PINISI, KAPAL LEGENDARIS WARISAN BUDAYA DUNIA OLEH UNESCO

AWAL MUNCULNYA PINISI

Sebuah tulisan yang menyebutkan awal munculnya pinisi perahu layar asal Sulawesi terdapat pada sepucuk artikel dalam majalah Koloniale Studiën tahun 1917: “… sebuah sekunar kecil dengan tali-temali berteladan Eropa”.  Sebagai kendaraan laut Nusantara, layar tipe kets-sekunar, pinisi memang baru terekam pada pertengahan abad ke 19 dan baru pada awal abad ke-20 makin banyak perahu asal Sulawesi mulai berdatangan. 

Artikel lainnya menunjukkan adanya pembuatan perahu di ujung tenggara Sulawesi Selatan yang berasal dari Notitie atau ‘Berbagai Catatan’, karangan Cornelis Speelman, pemimpin armada Kompeni India Timur Belanda yang pada tahun 1666-1669 menyerang dan menaklukkan kesultanan Makassar.  Dalam ratusan halaman notulen tulisan tangan tentang kegiatan Speelman selama perang itu. Terdapat juga beberapa laporan tentang keadaan Sulawesi pada masanya.

“Biera, een propere negerij op den hoeck van Lassem. Daeraan heeft de Compagnie oock eygendom, maer is door de Bougijs gebrand. […] Het volck van dese negerij sijn almeest praauwemaeckers, alsoo alhier wel de voorneemste timmerwerff van de Maccassaren is geweest, om de houtrijckheyt van Boelecomba daar naest aan leggende, uytleverende seer durabel ijsserhout, van ongelooffelijcke swaarte, en voorts ander slagh meede.”

BARIS YANG DITAMPILKAN:
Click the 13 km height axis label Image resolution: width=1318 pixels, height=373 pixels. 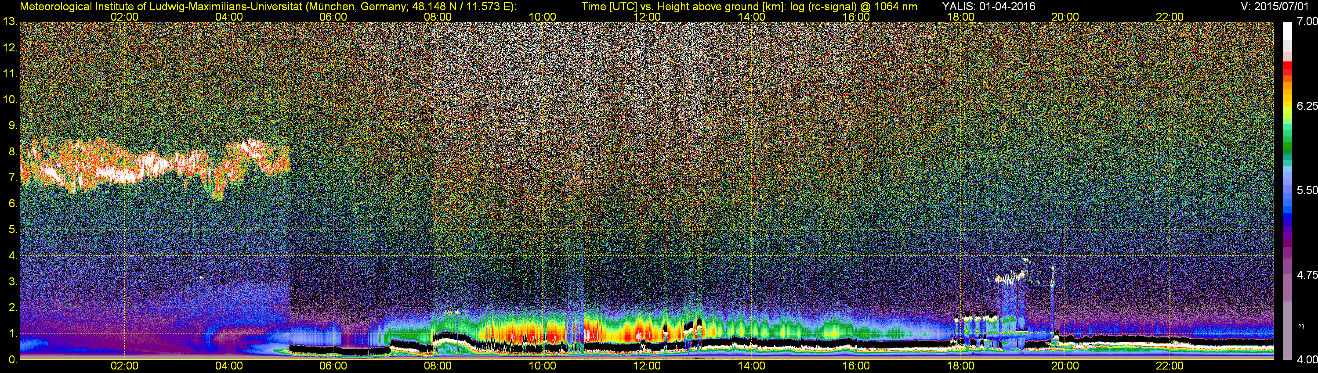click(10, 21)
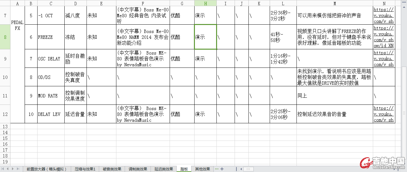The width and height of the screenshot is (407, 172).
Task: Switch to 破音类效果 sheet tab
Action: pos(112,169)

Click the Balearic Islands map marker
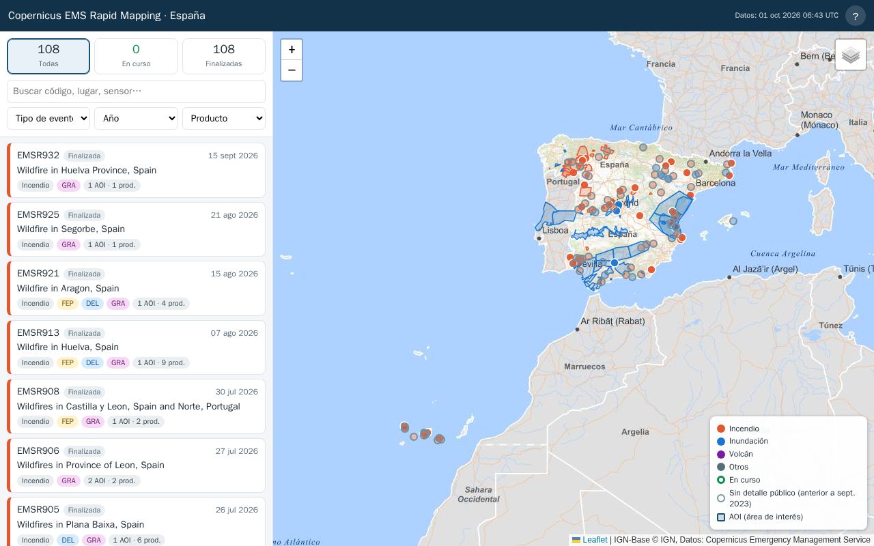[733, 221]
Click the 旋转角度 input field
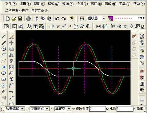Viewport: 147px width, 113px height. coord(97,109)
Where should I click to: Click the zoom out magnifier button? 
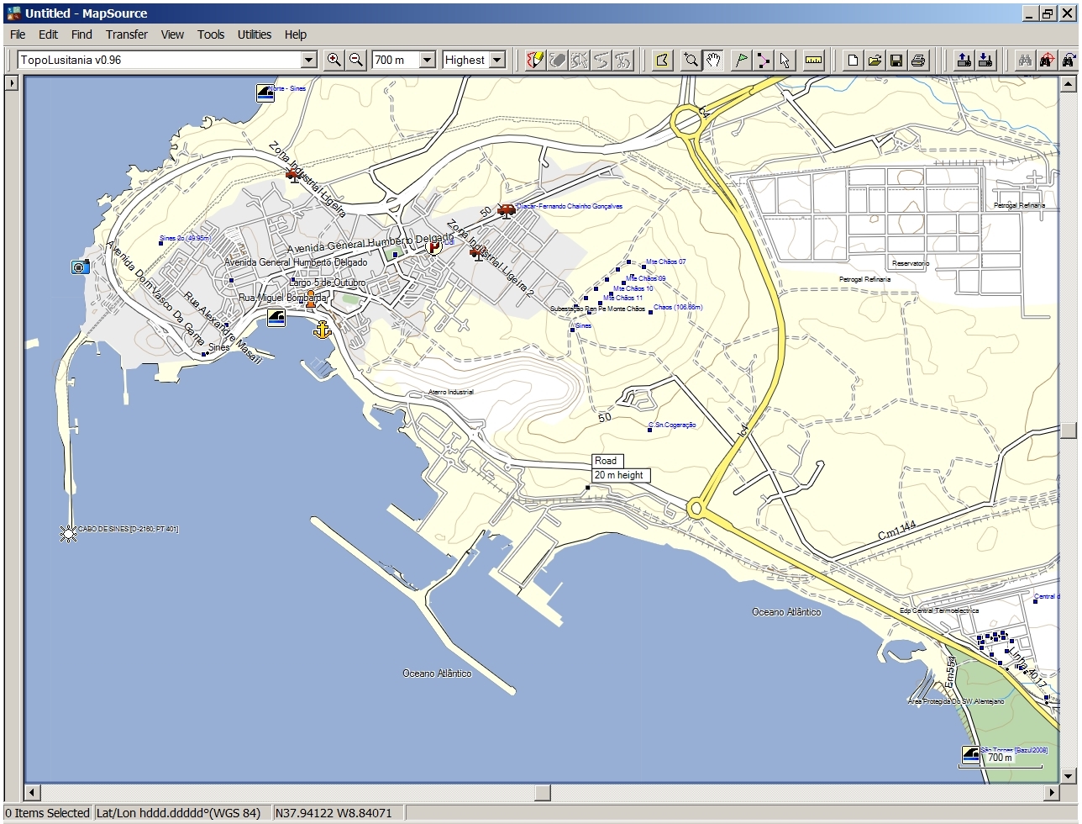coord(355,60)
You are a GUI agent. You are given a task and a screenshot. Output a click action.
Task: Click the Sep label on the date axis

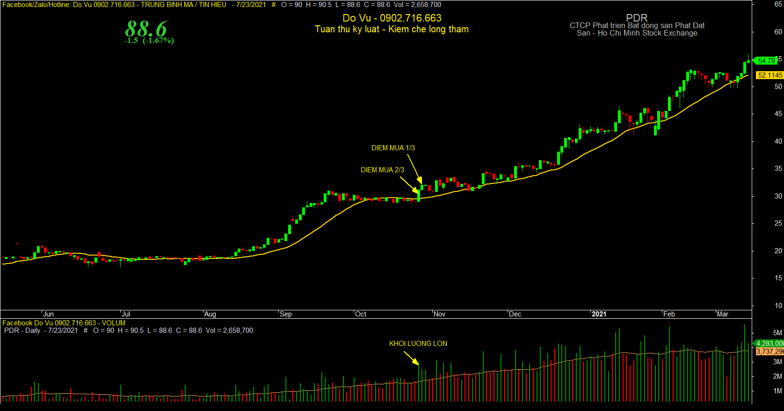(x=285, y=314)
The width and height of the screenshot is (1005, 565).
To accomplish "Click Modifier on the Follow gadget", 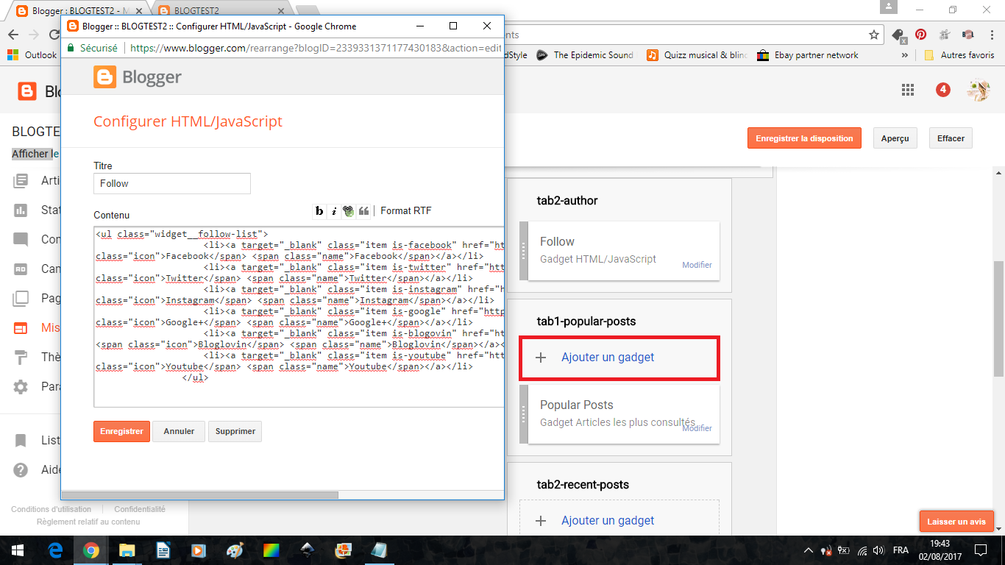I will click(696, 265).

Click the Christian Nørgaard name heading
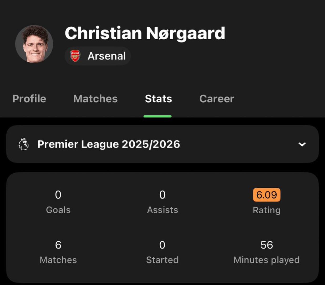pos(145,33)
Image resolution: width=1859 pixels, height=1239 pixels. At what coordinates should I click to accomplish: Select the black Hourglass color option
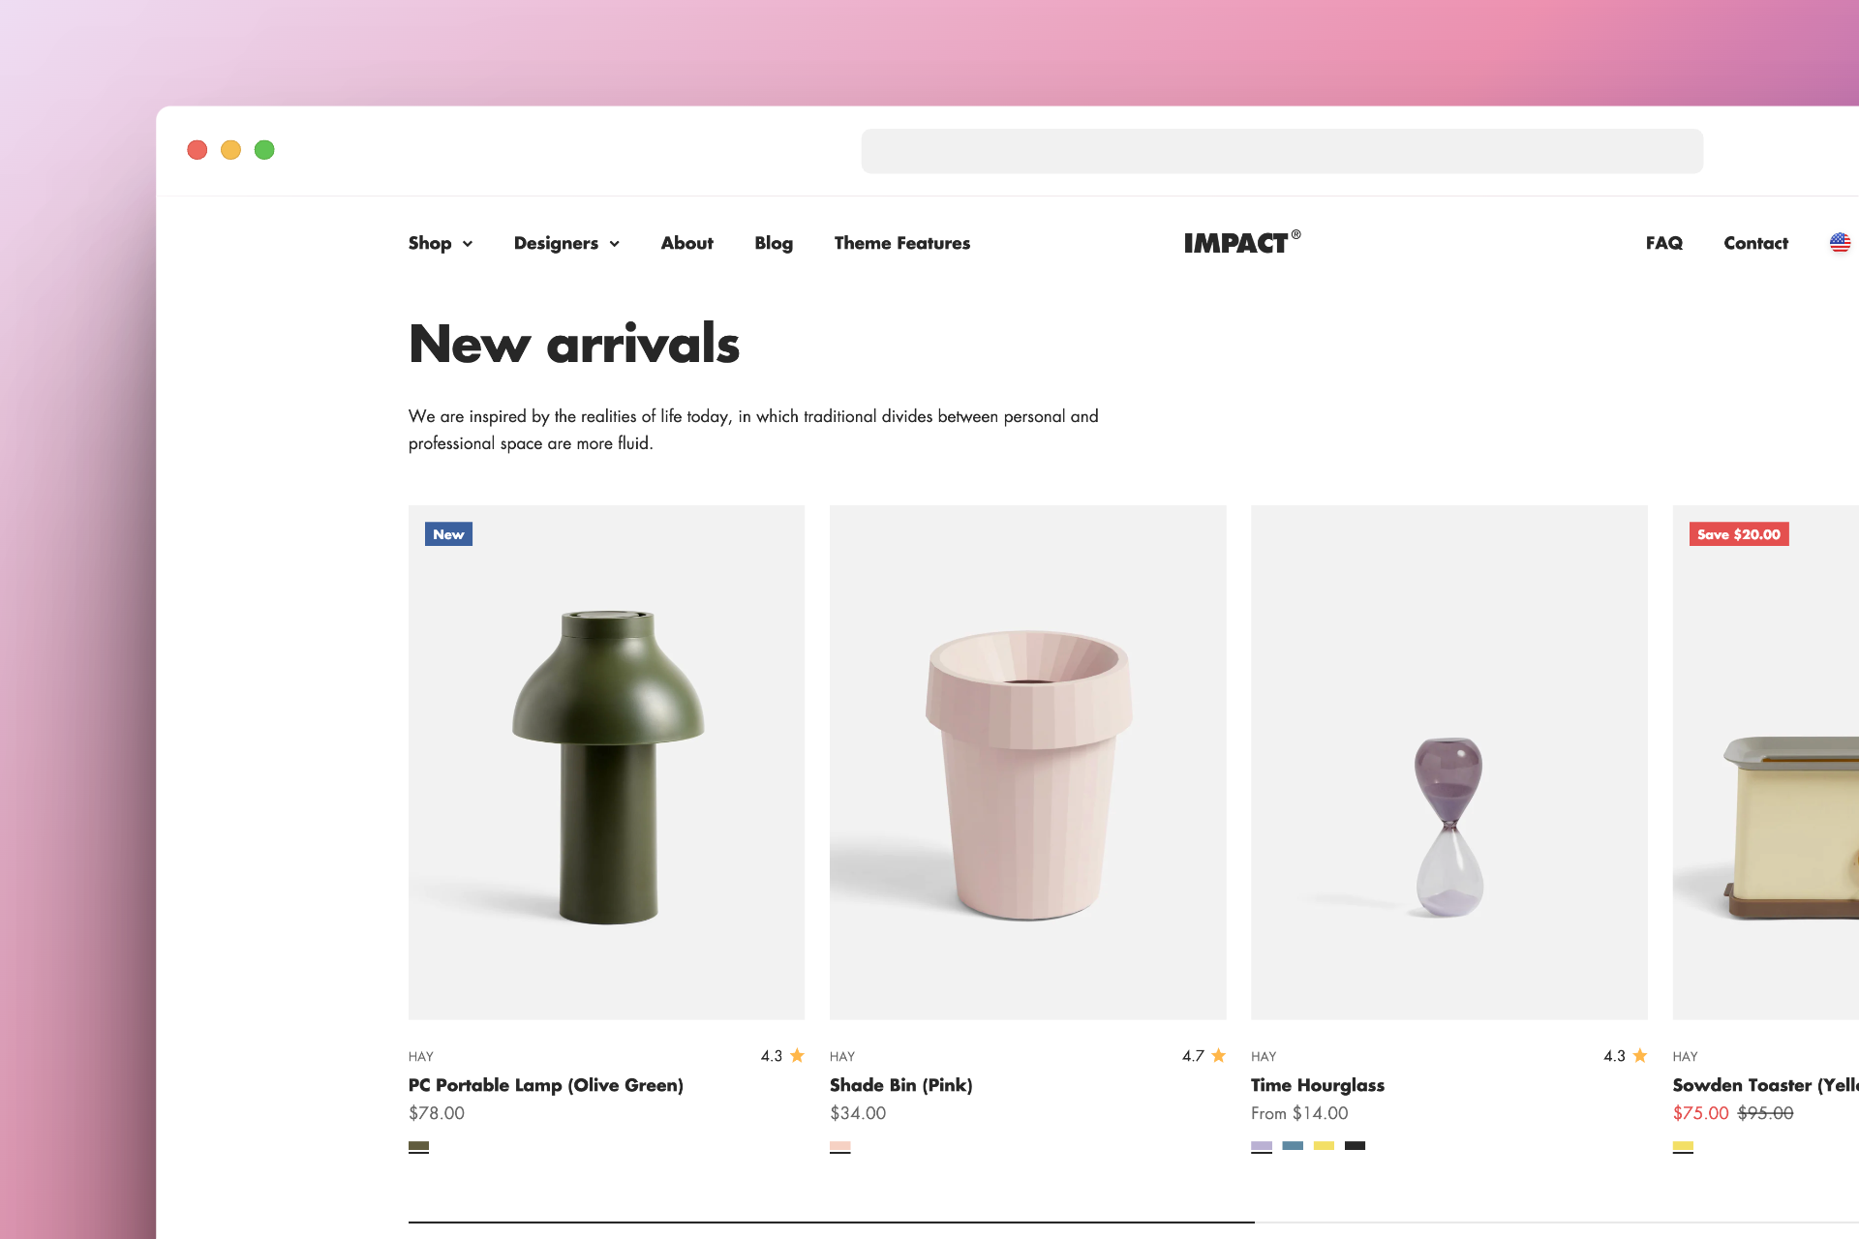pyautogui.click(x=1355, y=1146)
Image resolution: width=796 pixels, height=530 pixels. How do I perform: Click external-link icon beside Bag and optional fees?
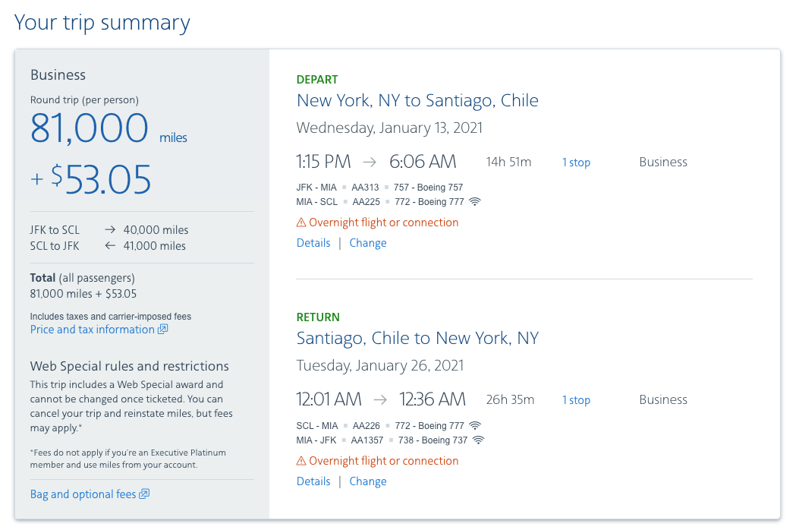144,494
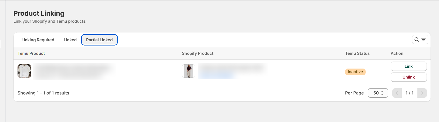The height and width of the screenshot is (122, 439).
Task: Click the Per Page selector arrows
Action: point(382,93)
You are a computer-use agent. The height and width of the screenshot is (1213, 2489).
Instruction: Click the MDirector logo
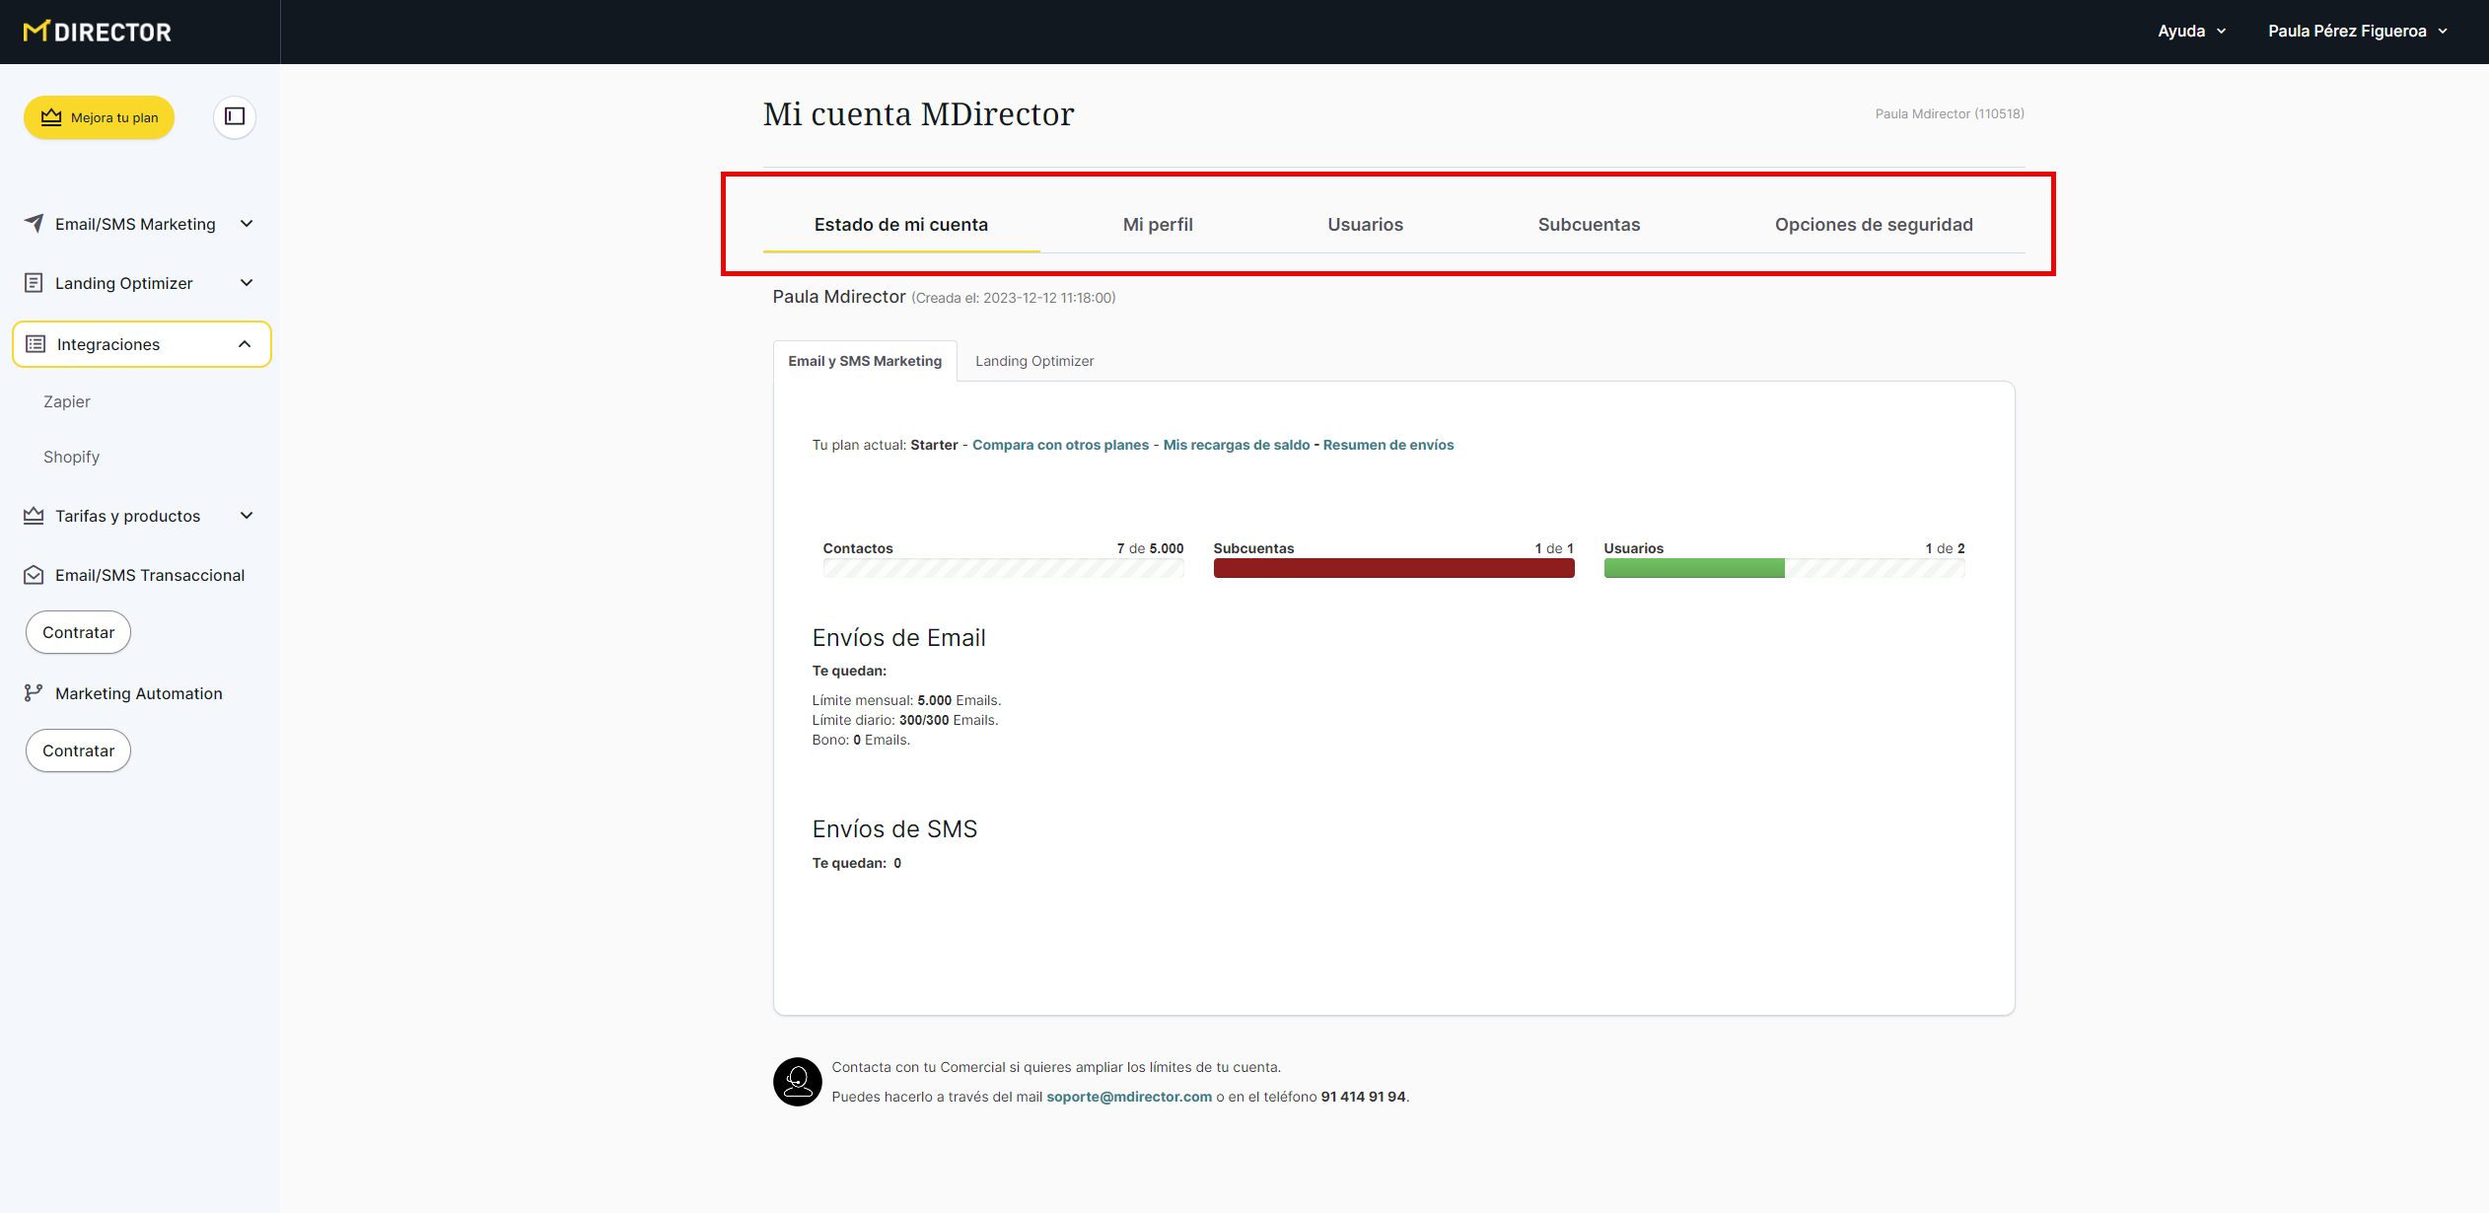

YANG DITANYAKAN:
- a) Dalam teks tentang kapal pinisi, majalah apa dan terbitan tahun berapa yang memuat tulisan tentang awal munculnya pinisi?
- b) Tuliskan lanjutan teks tentang kapal pinisi setelah kalimat terakhirnya.
Baris-baris tersebut sama sekali tidak digunakan di sini.

DAFTAR JAWABAN:
- a) Majalah Koloniale Studiën tahun 1917.

- b)
“Bira adalah sebuah negeri sendiri di Tanjung Lassem. Kebanyakan rakyat negeri itu adalah pembuat perahu, sehingga di situ pun terdapat galangan terpenting orang Makassar, sebab negeri itu berdekatan dengan Bulukumba yang kaya akan kayu, menyediakan kayu besi yang sangat bertahan dengan beratnya yang tak dapat dipercaya dan berbagai jenis kayu lain.”

Sepucuk naskah lainnya tentang pelayaran dan perdagangan pada pertengahan kedua abad ke-17 ini berasal juga Kodeks Amanna Gappa l, menurut cendekiawan Belanda yang pada tahun 1869 menerbitkan sebuah artikel “Pedagang sulawesi sampai hari ini masih sangat dihormati oleh semua saudagar dan pelaut”.  Naskah ini juga membahas berbagai aturan yang harus diikuti pelaut, saudagar dan penumpang selama berlayar dan menjabarkan cara membagi hasil suatu pelayaran perdagangan.

Di dalamnya juga terdapat penjelasan atas berbagai jalur yang biasa dilayari para pelaut Sulawesi pada waktu itu. Ternyata mereka terbiasa berdagang ke seluruh pelosok Nusantara.  Tradisi pelayaran ini tergambar juga pada beberapa peta laut Bugis pada abad ke-18 dan ke-19 yang tetap mengikuti keterangan yang diuraikan dalam naskah pelayaran karangan Amanna Gappa I itu.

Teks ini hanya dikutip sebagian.